**Instructions to follow**
There is a line containing "Where should I" in the entries below. Repeat that line and every line after it exactly, and nothing more.

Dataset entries
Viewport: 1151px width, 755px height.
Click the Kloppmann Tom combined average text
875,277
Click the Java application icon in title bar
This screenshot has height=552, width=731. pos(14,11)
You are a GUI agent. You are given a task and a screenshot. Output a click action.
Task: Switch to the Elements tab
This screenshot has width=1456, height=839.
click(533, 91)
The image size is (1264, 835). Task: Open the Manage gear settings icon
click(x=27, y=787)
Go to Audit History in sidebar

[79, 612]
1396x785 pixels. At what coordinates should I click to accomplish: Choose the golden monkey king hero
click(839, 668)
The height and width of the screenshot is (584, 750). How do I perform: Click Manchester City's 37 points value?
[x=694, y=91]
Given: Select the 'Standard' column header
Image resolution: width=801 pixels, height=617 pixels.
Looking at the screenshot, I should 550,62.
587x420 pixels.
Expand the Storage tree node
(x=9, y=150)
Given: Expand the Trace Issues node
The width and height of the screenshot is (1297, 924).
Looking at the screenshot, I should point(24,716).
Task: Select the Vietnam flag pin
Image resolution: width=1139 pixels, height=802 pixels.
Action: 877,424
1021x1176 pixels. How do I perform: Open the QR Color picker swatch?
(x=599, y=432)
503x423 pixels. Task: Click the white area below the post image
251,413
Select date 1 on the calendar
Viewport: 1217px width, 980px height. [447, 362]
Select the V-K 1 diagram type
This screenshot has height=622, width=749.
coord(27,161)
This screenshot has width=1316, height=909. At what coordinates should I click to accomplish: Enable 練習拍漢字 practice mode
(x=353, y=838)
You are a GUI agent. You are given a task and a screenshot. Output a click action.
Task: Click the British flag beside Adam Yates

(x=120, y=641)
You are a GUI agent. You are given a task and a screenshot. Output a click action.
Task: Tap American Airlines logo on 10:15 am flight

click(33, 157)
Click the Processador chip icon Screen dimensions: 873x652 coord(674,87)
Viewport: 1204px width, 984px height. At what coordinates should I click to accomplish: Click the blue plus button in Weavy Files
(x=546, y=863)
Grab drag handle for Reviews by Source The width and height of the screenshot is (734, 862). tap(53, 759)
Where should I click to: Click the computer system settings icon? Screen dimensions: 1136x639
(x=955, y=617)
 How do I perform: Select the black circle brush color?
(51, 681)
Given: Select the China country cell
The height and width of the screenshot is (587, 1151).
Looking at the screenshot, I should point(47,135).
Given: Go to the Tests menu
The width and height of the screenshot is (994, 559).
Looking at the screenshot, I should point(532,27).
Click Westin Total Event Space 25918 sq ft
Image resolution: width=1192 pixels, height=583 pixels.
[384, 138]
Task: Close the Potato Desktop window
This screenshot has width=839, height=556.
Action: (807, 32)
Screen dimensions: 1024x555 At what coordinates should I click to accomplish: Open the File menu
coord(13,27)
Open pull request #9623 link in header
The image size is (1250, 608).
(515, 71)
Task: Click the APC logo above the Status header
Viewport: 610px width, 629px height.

**Result of the exercise**
Where should I click to: Click the computer system settings icon? Screen dimensions: 1136x639
(x=955, y=617)
 How do I perform: Select the black circle brush color?
(51, 681)
Given: Select the China country cell
The height and width of the screenshot is (587, 1151).
Looking at the screenshot, I should point(47,135).
Given: Go to the Tests menu
The width and height of the screenshot is (994, 559).
Looking at the screenshot, I should point(532,27).
Click Westin Total Event Space 25918 sq ft
Image resolution: width=1192 pixels, height=583 pixels.
[384, 138]
Task: Close the Potato Desktop window
This screenshot has width=839, height=556.
Action: (807, 32)
Screen dimensions: 1024x555 At what coordinates should I click to accomplish: Open the File menu
coord(13,27)
Open pull request #9623 link in header
The image size is (1250, 608).
(515, 71)
Task: Click the APC logo above the Status header
Viewport: 610px width, 629px height.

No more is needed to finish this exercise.